Setze bitte den Forenthread über das Fahrverhalten des GT i-drive im Anschluss an seinen letzten Satz fort.

== Dokumentauszug ==
'''
# Fahrverhalten GT i-drive



## alf2 (17. Oktober 2006)

Ich nehme mal die Aussage von Kint Bergradler-Bravo Thread zum Anlass und starte einen neuen zum Thema Fahrverhalten. Auch ich finde die Frage spannend und möchte mit anderen i-drive Fahrern einen Erfahrungsaustausch starten.



Kint schrieb:


> Soweit mir bekannt, ist das idrive system doch antriebsneutral oder etwa nicht ?  i drive fahrer vor: habt ihr irgendwelche Fahrwerkseinflüssse spüren können ? ist idrive auch nur eine näherung an das optimale federungssystem unter vielen oder doch die eierlegende wollmilchsau ? was ist denn nun tacheles - will schliesslich auch mal eins haben. Ach und ein Vergleich der verschiedenen generationen würde mich auch mal interessieren. - danke


 Ich hoffe ich muss dich nicht allzusehr enttäuschen, aber die eierlegende Wollmilchsau ist auch das GT nicht. 

Ich fahre ein *IDXC 1.0 bj 2005 * und dachte anfangs es wäre wippfrei. Nach 500 km und nachdem sich der Dämpfer etwas eingelaufen hat, war dann doch beim Pedalieren ein deutliches Wippen bemerkbar. Wenn man den RP3 Dämpfer auf maximale Plattformdämpfung stellt ist das Wippen dann beinahe weg. - Ich hab das Rad mittlerweile mit einigen anderen Bikes (C'dale, Simplon, Specialized) verglichen und gute Eingelenker (die Betonung liegt hier auf gut) fahren sich sehr ähnlich, bin mir also nicht sicher ob sich der Zusatzaufwand fürs i-drive lohnt. 

Pedalrückschlag gibts absolut keinen. Die Federung spricht sauber an, allerdings besteht durch das hohe Hebelverhältnis am Hinterbau (3,2:1) schon mal die Gefahr eines Durchschlages des Dämpfers. Das kann teuer werden, denn GT verbaut hier einen Dämpfer mit 152mm Einbaulänge. Die sind selten und dementsprechend schwer irgendwo im Abverkauf zu finden.
'''
== Daten ==
'''
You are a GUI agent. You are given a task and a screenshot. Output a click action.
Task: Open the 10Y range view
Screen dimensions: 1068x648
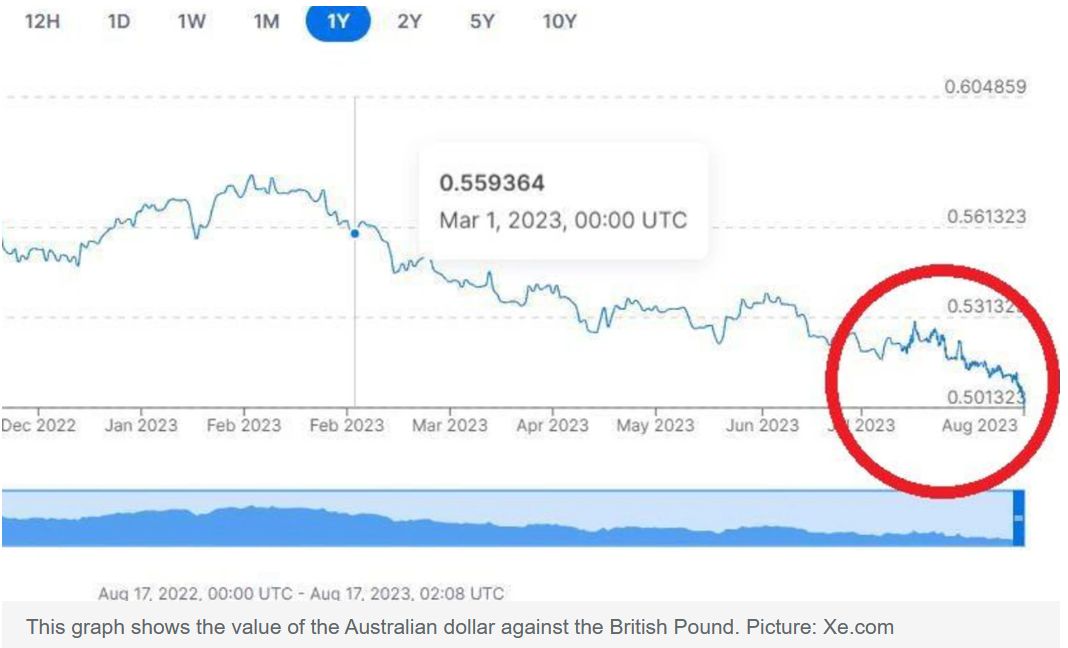559,21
'''
== Ergebnis der Übung ==
Alles in allem bin ich mit meinem GT trotzdem sehr zufrieden. Das Fahrverhalten würde ich als neutral bezeichnen. Schnelle Singletrails und Schotterpisten gehen toll. Traileinlagen mag es weniger, da ist mein bravado le wesentlich wendiger. Bei Highspeed (so ab 50 km/h) wird es dann wieder etwas unruhig. 

So viel mal fürs erste, bin auf eure Erfahrungen gespannt.


----------



## cyclery.de (17. Oktober 2006)

alf2 schrieb:


> Ich fahre ein *IDXC 1.0 bj 2005 * und dachte anfangs es wäre wippfrei. Nach 500 km und nachdem sich der Dämpfer etwas eingelaufen hat, war dann doch beim Pedalieren ein deutliches Wippen bemerkbar. Wenn man den RP3 Dämpfer auf maximale Plattformdämpfung stellt ist das Wippen dann beinahe weg. - Ich hab das Rad mittlerweile mit einigen anderen Bikes (C'dale, Simplon, Specialized) verglichen und gute Eingelenker (die Betonung liegt hier auf gut) fahren sich sehr ähnlich, bin mir also nicht sicher ob sich der Zusatzaufwand fürs i-drive lohnt.


Hallo,
man sollte natürlich bedenken, dass das I-Drive-System nicht entwickelt wurde um Wippen im Wiegetritt zu elimieren, sodern um den Pedalrückschlag zu unterbinden. Und darin ist das System wirklich ungeschlagen.


----------



## MTB-News.de




----------



## Kint (17. Oktober 2006)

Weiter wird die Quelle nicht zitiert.